4. Because of issues 1 through 3, I doubt that our current leaders are being led by direct revelation from God, as was Joseph Smith, Moses, Nephi and others who spoke directly with God. The scriptures teach us that we are to recognize prophets by their fruits. I see no revelatory fruit being manifest in the church today.
5. Because of issues 1 through 4, I do not hold strong faith in many of the current policies of the church, including its firm stance regarding homosexuality and the role of women in the church. I sustain the prophets and apostles in that I recognize that they are duly appointed to lead the corporation of the church, but I do not agree with everything they say or do, just because they say or do it.
6. I believe our modern church, due partly to the laziness of the membership and partly due to the church's own teachings, is suffering from severe prophet worship, wherein we rely on the words of our earthly leaders to guide and direct our decisions, rather than relying on the spirit and the scriptures. I believe we place too much emphasis and trust in the words of men rather than relying on our personal relationship with God to dictate our beliefs and actions.
7. I do not believe in a doctrine of "the one true church." I believe it is possible that God revealed many important and unique things to Joseph Smith, and that Mormonism was meant to be a guardian of sorts of certain truths, however I believe that anyone who is earnestly seeking after God can and will find him, whether in the LDS church or outside it. Obviously, that is not for any of us to judge. There are many not of our church who have had and continue to have profound spiritual experiences, not even relating to anything Christian in nature necessarily. I can not and will not reject these experiences as inferior or even incomplete because of a "one true church" doctrine that is preached in our church.

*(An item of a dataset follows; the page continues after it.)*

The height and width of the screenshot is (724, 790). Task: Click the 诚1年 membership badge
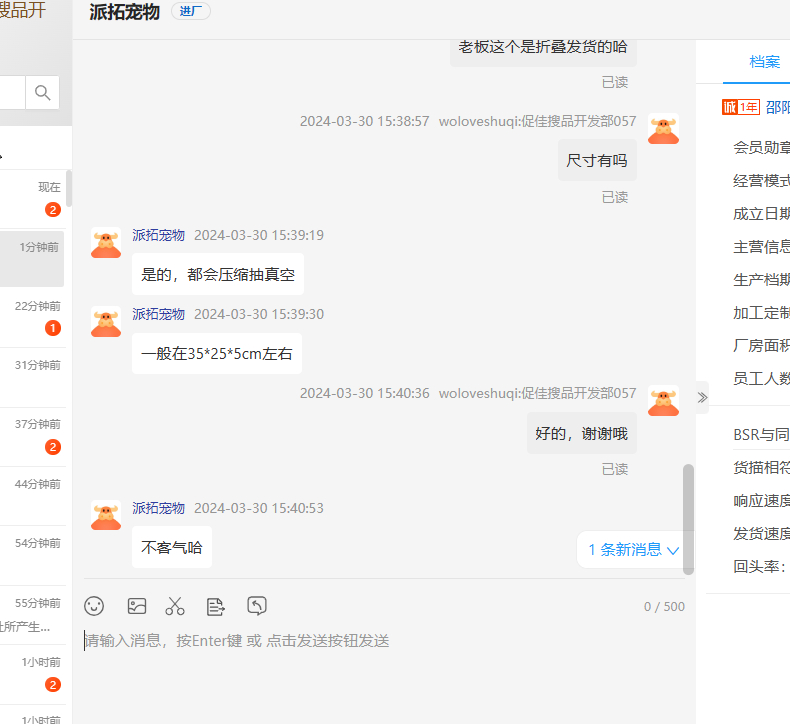pyautogui.click(x=741, y=107)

8. I do not believe that ordinances in and of themselves have any saving power. I believe they are outward symbols of inner commitments to God. If one can live a life fully in the service of God and his fellow man without the ordinance of baptism, for example, I have little doubt God will reject him. If I were to turn back time, I would still want to be baptized, however, but this does not mean that my baptism would have (or does to this day) save me. I do not believe that cancelling my membership in the church can or would cancel my baptism, as that is something between me and God. I do not believe the church acts as an eternally necessary intermediary between me and God. That is wholly unnecessary. The same applies for my temple sealing.
9. I do not know that God exists. I do not know that Jesus Christ exists or lived on the earth. I do not know if the Book of Mormon really came from God. These are all things that I choose to BELIEVE. In my mind, there is a very important distinction. I believe that belief and faith are essential as they are an exercise of our agency. Unless and until I receive a spiritual and physical witness of any of these things, I will neither profess knowledge of them, nor teach my children that they should do likewise.
10. I believe the church has deliberately withheld important parts about church history and the coming forth of the Book of Mormon. When these things are discovered, members are naturally angry, hurt and upset that their church would practice deceit or "whitewashing" in an attempt to keep people in the church.
All of these points make me naturally uncomfortable in most church situations. I know that I can believe all of these things and still answer the temple recommend questions honestly.
However, from experience I believe that I am starting to see that I cannot openly believe these things and be accepted within your average LDS ward. So, my choice is to either silently worship at church (to me, not only unfair, but unacceptable), openly worship at church (culturally frowned upon and uncomfortable) or remove myself from the institution of church altogether.
If you have other ideas of how to resolve these concerns, I am open to listening.